So far mogeneration has made no announcement as to the employment of a known worm creator, nor has it indicated what projects he will be working on - although there would be a certain sense of irony if his first task was to create an anti-worm program for the iPhone.
Do you believe that crackers and VXers should be hired and legitimised, or once you've crossed the line into malicious coding are you forever tainted? Share your thoughts over in
the forums.
I don't think Rick Astley Paid him anything :|
Port scanning on the mobile network is probably quite tricky...
And he's free to hire them, sheesh. How many HAS he or his company hired?
Immoral as it may be, someday I would like to create a get-rich quick or some suc website and hire a spammer to, well, spam people about it. When the people clicked on the link, instead of stealing their information or distributing malware they would get a message telling them how stupid they are.

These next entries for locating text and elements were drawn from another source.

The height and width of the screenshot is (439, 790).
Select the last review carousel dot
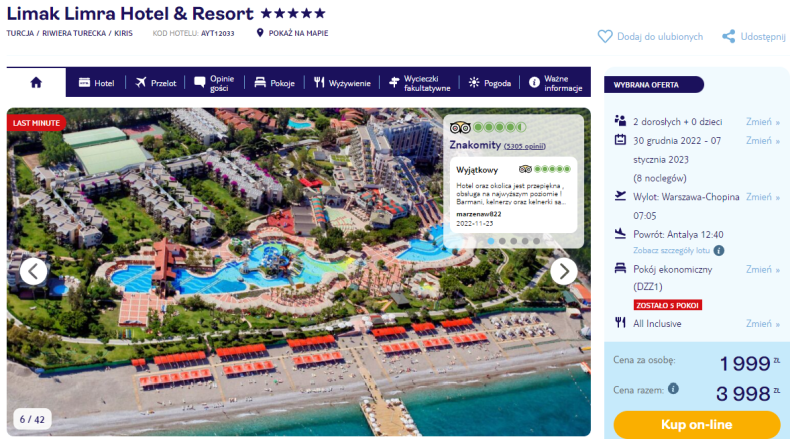(537, 241)
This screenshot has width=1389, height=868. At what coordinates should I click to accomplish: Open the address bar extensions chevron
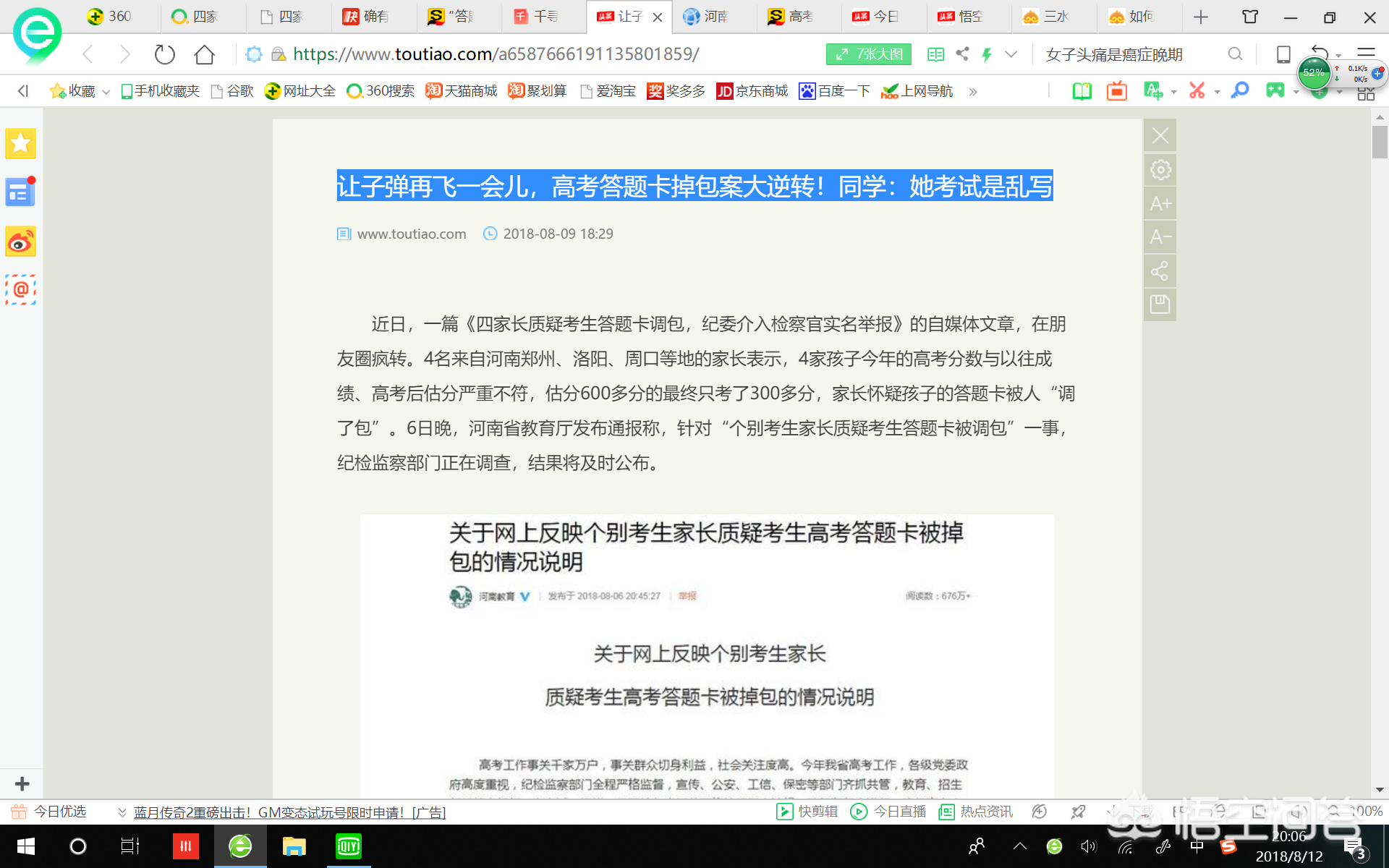click(1011, 54)
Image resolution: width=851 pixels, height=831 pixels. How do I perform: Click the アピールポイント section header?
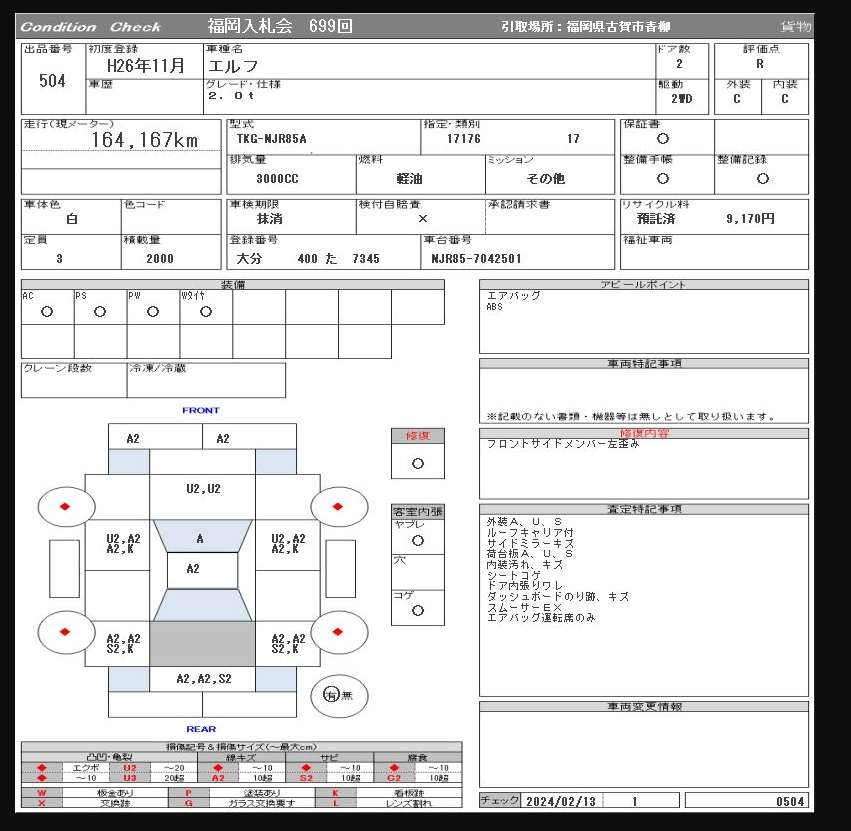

The point of all this is I'm curious just who the people are that make spam an effective and profitable form of advertising.
Does that sound as completely bloody stupid as I think it does?
Surely this sort off thing is a bad idea (recruiting security proggrammer's from hacker's)
I i was a hacker and someone say microsoft (for example) headhunted me to make windows more secure, the first thing i would do would be to create a load off back doors so when I left the job I could breake into the softwaire (or sell means to do so to other criminals)
In the legal wourld "credibility" is everything, something that seems to so often get conveiniently forgotten as soon as money starts changing hands........
Still thats nothing out of the ordinairy!!lol
Not to mention MS Legal vs you equals an epic fail for you!